Kent Haruf likes to write blind, literally. He pulls a ski cap over his face and works on a typewriter for days on end until he completes a first rough draft. Then, he goes back, without the cap, and makes changes and edits, finally retyping the new version on a computer.
Mary Gordon writes all of her novels longhand, in notebooks and with colorful pens she buys around the world.
John Irving still writes longhand too, waiting until a first draft feels well paced and then using up to six IBM Selectric typewriters to re-craft the tome.
Joyce Carol Oates goes jogging and envisions whole scenes of her novel as she rounds the Central Park reservoir.
Many writers were famously geared up after a good night's sleep.
Mary Shelley was inspired to write Frankenstein after having a dream in which she saw a "student of arts" standing over his unearthly creation.
Robert Louis Stevenson wrote and rewrote Dr. Jekyll and Mr. Hyde in ten weeks. His momentum, he has said, came from a single dream. He saw a man (Hyde) standing at a window, as yet unchanged. But, later in the dream, the man takes a powder in front of his "pursuers" and turns into another man entirely.

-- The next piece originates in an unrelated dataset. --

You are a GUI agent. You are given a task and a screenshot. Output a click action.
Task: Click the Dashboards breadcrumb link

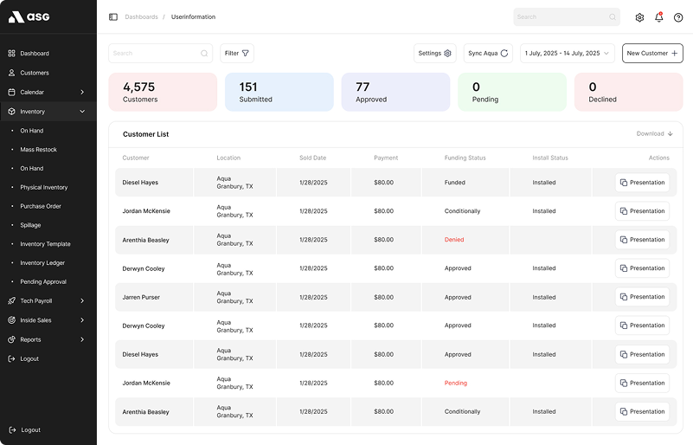coord(141,17)
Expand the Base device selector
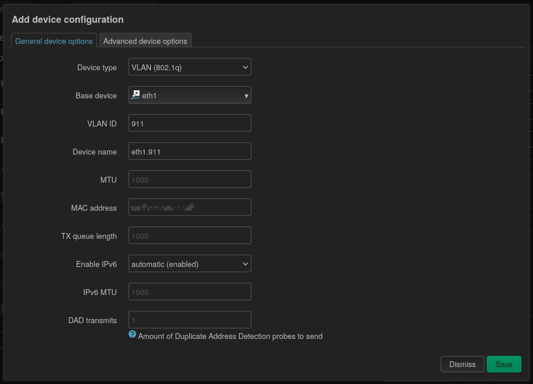Image resolution: width=533 pixels, height=384 pixels. 189,95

The plot for Stephen King's Misery arrived in a dream he had on a plane.
J.R. Moehringher posts photos of writers he admires above his desk to keep him afloat.
Walter Mosley says in an essay (Writers on Writing, The New York Times) that getting inspired is a lot like "gathering smoke". It is the smoke that initially gets the fire going, but the hard work and persistence that keep the flames alive.